Currently, exon skipping using antisense oligonucleotides (ASO) is the most promising treatment for Duchenne muscular dystrophy (DMD), an X–linked severe muscle disorder caused by mutations in the DMD gene. In this context, the screening of efficient ASO sequences before clinical trials is laborious. We have recently reported efficient cellular skeletal muscle modeling of DMD by using myogenic differentiation 1 (MYOD1)–transduced urine–derived cells (MYOD1–UDCs) obtained from DMD patients. However, there are several obstacles to applying this model directly for the screening of exon skipping drugs.
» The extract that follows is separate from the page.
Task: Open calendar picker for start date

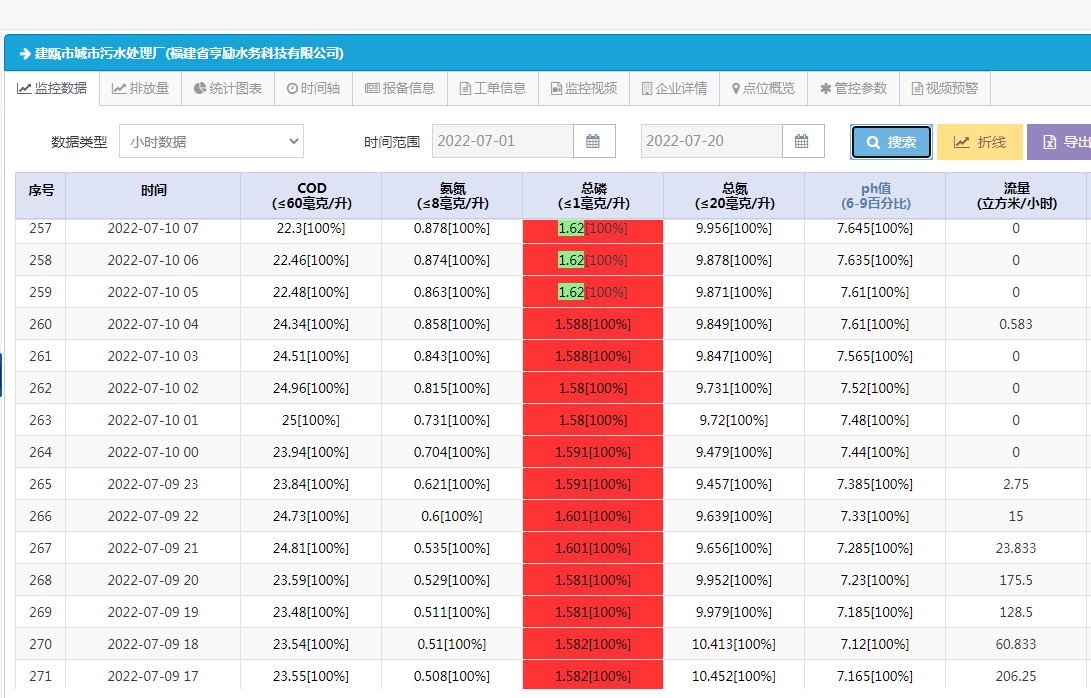Action: (593, 141)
First, we have no robust evidence that exon skipping efficacy in vitro reflects the efficacy in vivo. Second, dystrophin restoration levels vary in MYOD1–UDCs due to their cellular heterogeneity. To overcome the obstacles, the DMD subjects enrolled in our ongoing exon 44 skipping trial will be evaluated in two ways : one is using myotubes differentiated from patient–derived myoblasts, fibroblasts and UDCs, and the other is using skeletal muscle tissue from the same patients. Furthermore, we have obtained preliminary data using a single cell analysis of RNAseq in normal human UDCs. As a result, we identified some renal stem cell markers expressed on a specific subpopulation of the UDCs. Further study will be needed to confirm whether those markers could be promising targets of MYOD1–induction and subsequent dystrophin expression.

Simultaneously, we also challenge creating neurons from UDCs by introducing several transcription factors. If successful, our study should pave the way for the development of precision medicine to treat various neuromuscular diseases, including amyotrophic lateral sclerosis, spinal and bulbar muscular atrophy.